As a sanity check, set c = 0. Thus h = a-b, and the eigen values are a and b, as we would expect from a diagonal matrix. The eigen vectors are 1,0 and 0,1, and when we normalize the matrix, we essentially replace x with u and y with v, and nothing changes. Nor should it; the expression is already in standard form.

We could find the eigen values s using the quadratic formula, solve for the eigen vectors, invert the matrix to represent x and y in terms of the new coordinates, and substitute, but that's a lot of algebra. Let's cut to the chase. If the new coordinates are u and v, x and y will be perpendicular vectors in the uv plane. Set x = u+gv and y = -gu+v. Abter substitution the mixed terms should disappear. This implies the following equation.

-cg² + 2(a-b)g + c = 0

-½cg² + (a-b)g + ½c = 0

h = sqrt((a-b)² + c²) (same discriminant as we saw before)

g = (a-b ±h) over c (quadratic formula)

So we have g, and x and y are now functions of u and v. Of course we would like x and y to be unit vectors. Let s be the length of u+gv, that is, s is the square root of g²+1.

s² = g²+1 = 2((a-b)² + (a-b)h + c²) over c²

Now replace x with (u+gv)/s and y with (-gu+v)/s in the general conic equation. We know the terms that contain uv will drop out. Here is what remains.

(bg²-cg+a)/s² u² +
(ag²+cg+b)/s² v² +
(d-eg)u + (e+dg)v + f

To illustrate, consider this conic, which is, at the start, rather difficult to predict.

21x² + 6xy + 13y² - 114x + 34y + 73 = 0

Follow along as we apply the earlier formulas.

a = 21, b = 13, c = 6, d = -114, e = 34, f = 73

h = 10 (square root of discriminant)

g = (21-13+10)/6 = 3

s = sqrt(10)

12u² + 22v² - 216u/s - 308v/s + 73 = 0

12(u-9/s)² + 22(v-7/s)² = 132

Now we know a lot about our conic section. The coefficients on the squared terms are positive, and the constant is also positive, so it's an ellipse.

The semimajor axis is the square root of 132/12, or about 3.12. The semiminor axis is the square root of 132/22, or about 2.45. The ellipse is about 27% longer than it is wide.

We know where the center of the ellips is in the uv plane, but what about the xy plane? Remember that x = (u+3v)/s and y = (-3u+v)/s. Substitute u = 9/s and v = 7/s and get x = 3 and y = -2.

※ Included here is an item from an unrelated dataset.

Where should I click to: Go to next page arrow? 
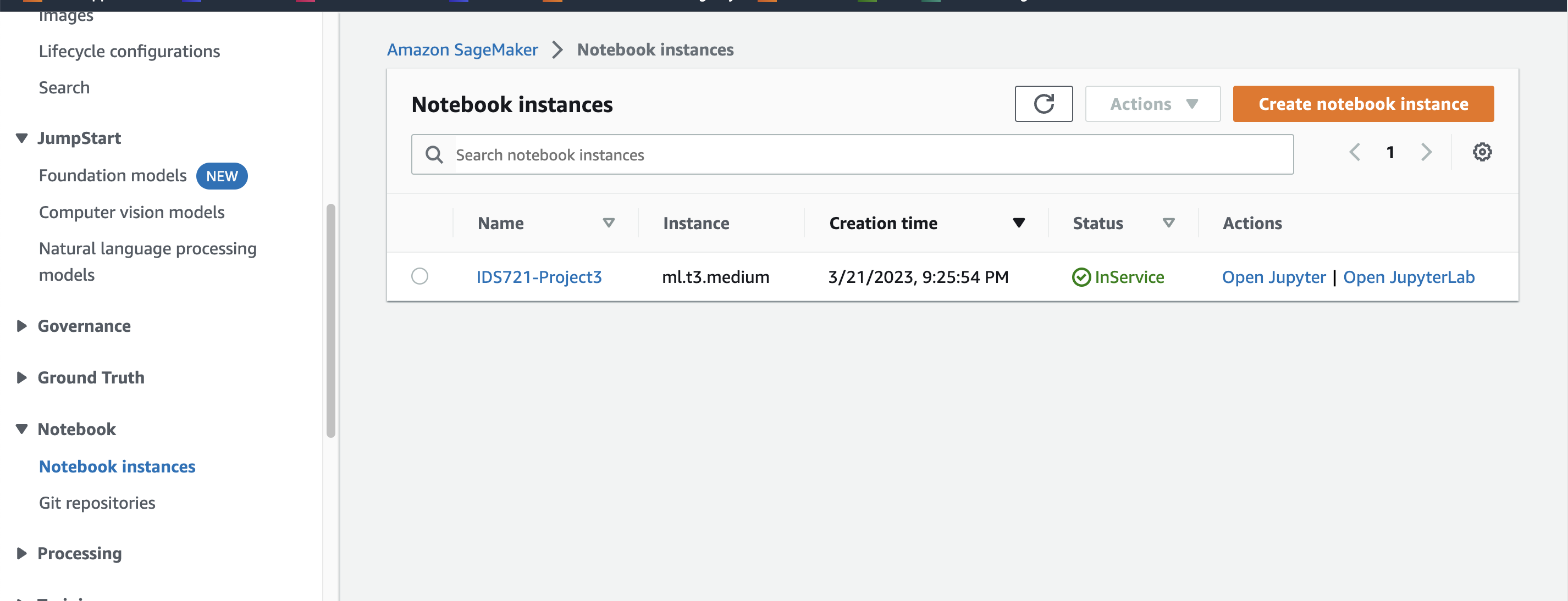point(1426,152)
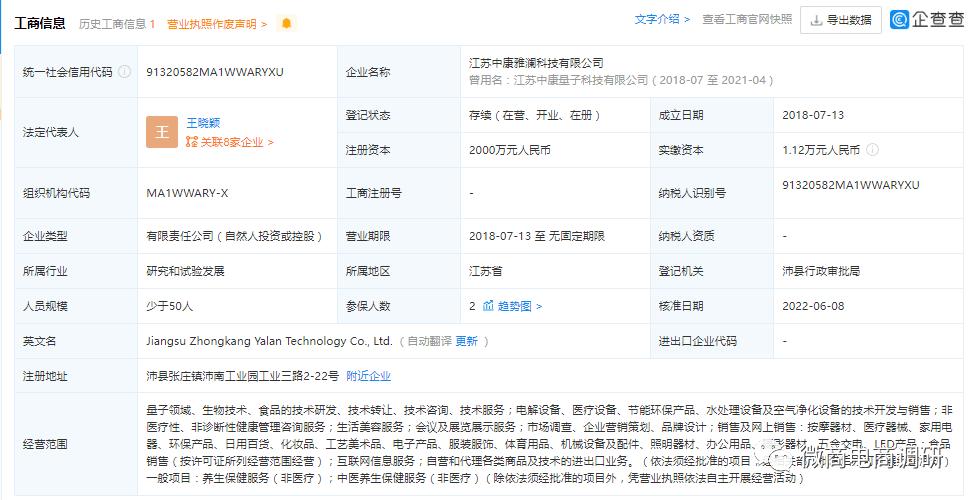The width and height of the screenshot is (975, 500).
Task: Click the orange 王 avatar thumbnail
Action: (162, 132)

The major axis runs along the u coordinate, u = 1 and v = 0. Substitute to get the vector 1,-3 in the xy plane. The ellipse is tilted downward at a steep angle. You can draw the major axis by starting at the center (3,-2) and drawing a segment of length sqrt(11) down and to the right, having slope -1/3. Verify that the end of this segment, at x = 4.0488 and y = -5.1464, satisfies the original equation. Another segment of the same length is drawn up and to the left to complete the major axis. Draw perpendicular segments of length sqrt(6) for the minor axis.

We now have a clear picture of the shape, size, location, and orientation of our conic section. Obviously all this can, and should, be automated by a computer.